Key facts about the flu jab
If you are considering getting the flu jab or you or someone in your family is eligible for a free flu vaccine, here are some key facts to consider:
- Having a flu vaccine is the best way to protect yourself and your family from flu.
- The flu jab cannot give you flu.
- The most common side effects are mild muscle aches, headache, fatigue, fever and a sore arm. These get better in a couple of days.
- The flu jab is free on the NHS for people over 65, pregnant women, anyone at risk of flu complications, carers and healthcare workers.
- You can get it from your GP and some pharmacies.
- You need to have the flu vaccine every year.

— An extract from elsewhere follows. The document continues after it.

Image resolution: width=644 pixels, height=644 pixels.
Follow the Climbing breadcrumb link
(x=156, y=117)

Who should not have the flu jab?
The majority of people can have the flu jab, but if you’re ill with a fever, it’s best to postpone it until after you’ve recovered. You don’t need to postpone the vaccine for a minor illness like a cold.

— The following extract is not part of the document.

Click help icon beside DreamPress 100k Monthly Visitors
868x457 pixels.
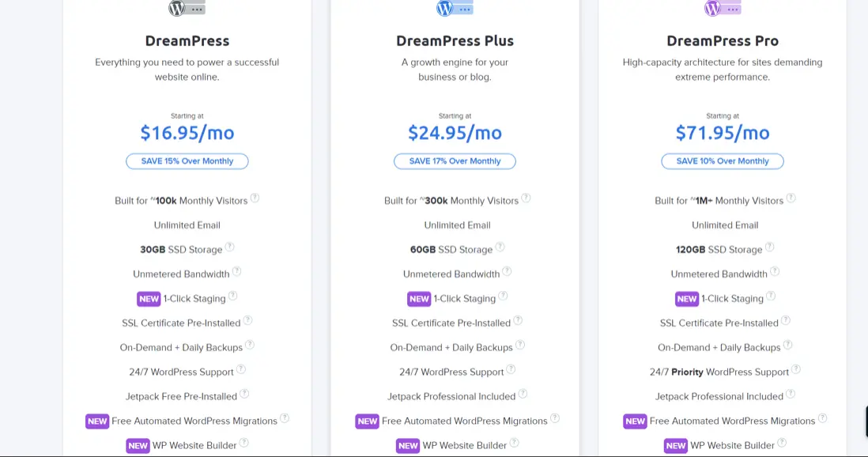click(255, 198)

The only other reasons to avoid having the vaccine are if you’ve had a serious allergic reaction to the flu vaccine in the past, or if you’re allergic to ingredients used in the manufacture of the vaccine. You’ll be asked about any allergies before you’re given the jab.
Some brands of the flu jab may not be suitable for people with a serious allergy to eggs or chicken protein. If this applies to you, make sure you tell the person giving you the vaccine, as there are brands of the flu vaccine that are safe for people with this type of allergy.
How is the flu jab given?
The flu jab is usually given as a single injection into the upper arm. Babies and young children who can’t have the nasal spray will be given the injection in their thigh.
If your child is under nine years of age and hasn't had a flu vaccine before they’ll need a second dose of the flu jab at least four weeks after their first one. Children who’ve previously had a flu vaccine only need one dose.
Flu jab side-effects
The flu jab is generally well tolerated and any side-effects are usually mild and improve in a couple of days. The injected flu vaccine doesn’t contain live virus and can’t give you flu.
Common flu jab side-effects include the following:
- Aching muscles or joints
- Feeling generally unwell
- Pain, swelling, redness, bruising or at the injection site
Flu vaccines only protect against flu caused by strains of the influenza virus that are closely related to those found in the vaccine. The jab can’t prevent flu caused by strains that are not in the vaccine, or flu-like illnesses caused by other germs.
These reactions are due to the immune system responding to the vaccine and are not flu. They usually get better on their own within one to two days, but if you feel uncomfortable you can bring down a fever and ease aches and pains with paracetamol.
Allergic reactions to vaccines are extremely rare and anyone who is trained to administer vaccines is also trained in how to deal with them. Recovery is complete with treatment.
Talk to your doctor, nurse or pharmacist if you want any more information about the possible side effects of the flu vaccine. yellow card website?
Flu jab interactions
You can have the flu jab at the same time as other vaccines, but if so, the vaccines should be given into separate limbs.
You can have the flu vaccine if you're taking any medicines, but just make sure the person giving you the jab knows what you're taking.
If you're taking a medicine that reduces the activity of your immune system, for example high-dose corticosteroids or immunosuppressant medicines, your body might not produce enough antibodies in response to the flu jab and you might need an extra dose. You should discuss this with your doctor.